__Task goal__. Before copying, find the line below that contains "The image size is (733, 641)."; then return it and all later lines exactly, up to and including the final line, with no pictures.

__Information supplied__.

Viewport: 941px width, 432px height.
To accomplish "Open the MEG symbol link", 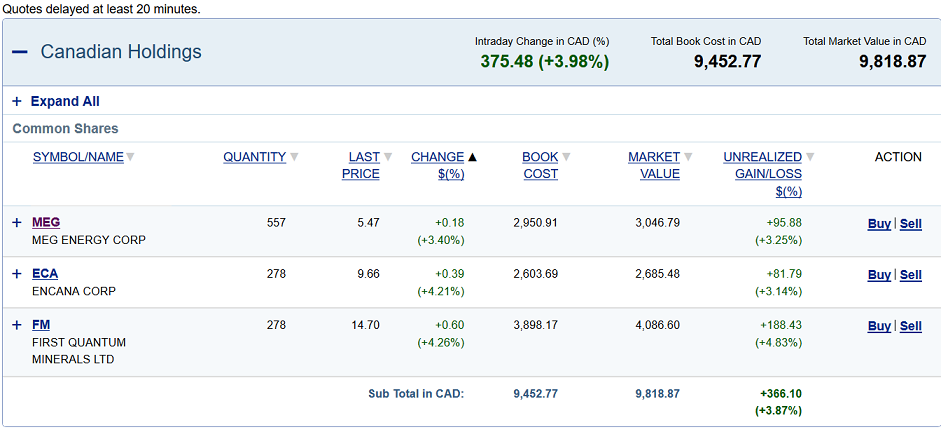I will [46, 223].
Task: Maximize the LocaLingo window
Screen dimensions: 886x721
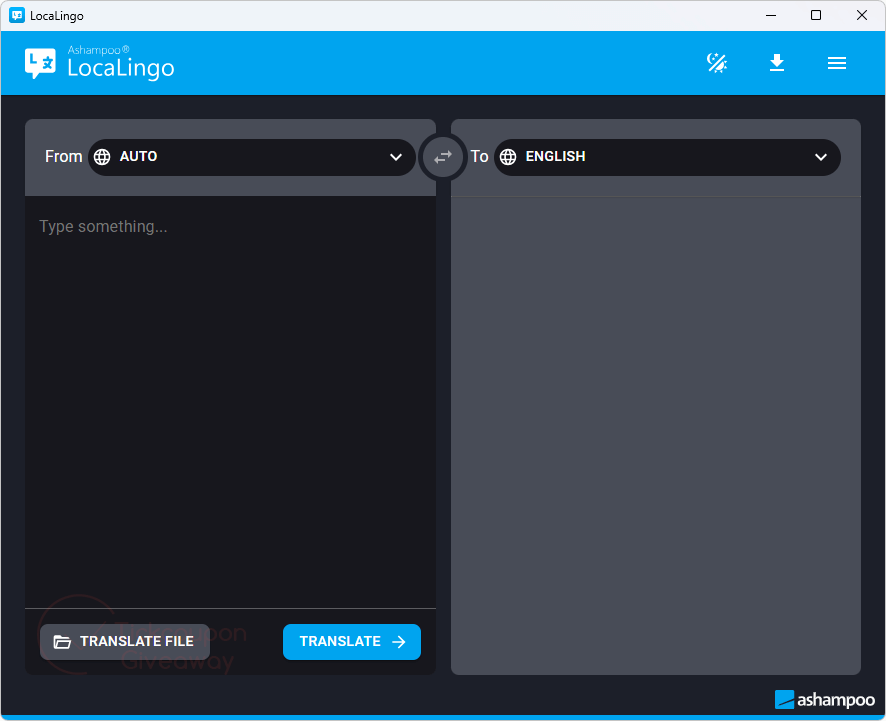Action: [x=816, y=15]
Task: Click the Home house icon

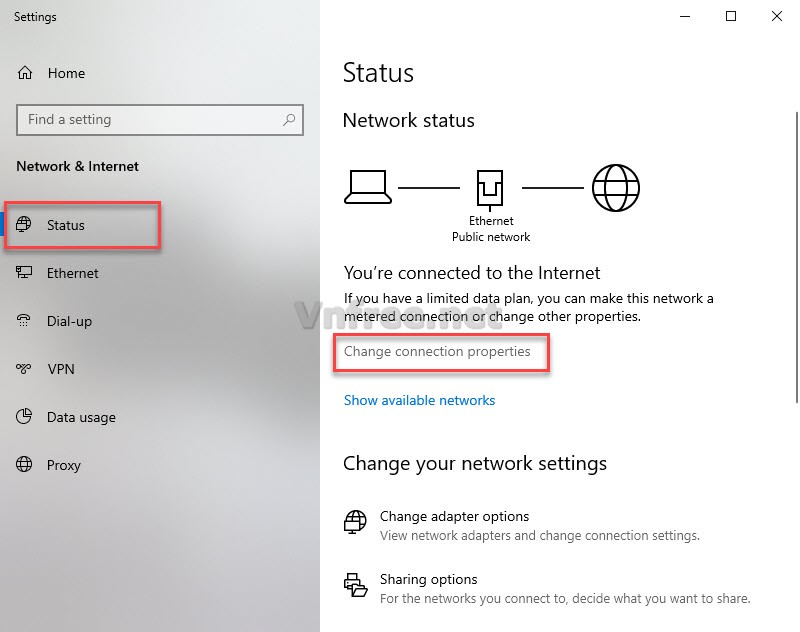Action: coord(25,73)
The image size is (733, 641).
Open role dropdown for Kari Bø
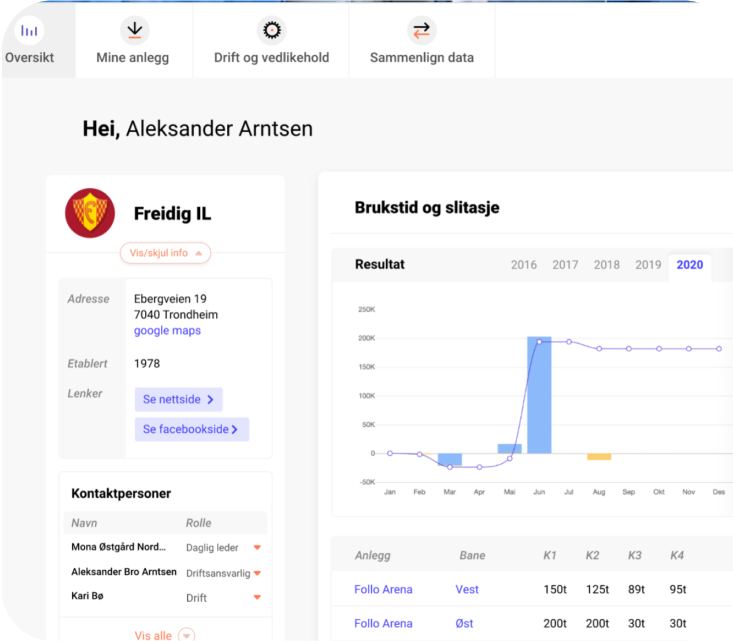(x=257, y=598)

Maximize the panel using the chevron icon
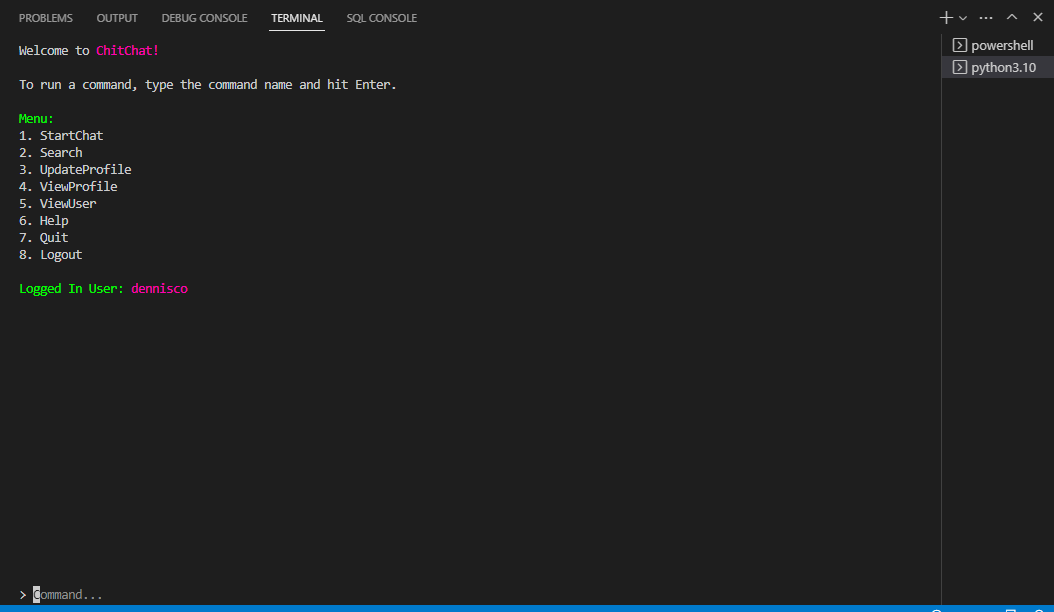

__Your response__.
The image size is (733, 641).
Open role dropdown for Kari Bø
(x=257, y=598)

Maximize the panel using the chevron icon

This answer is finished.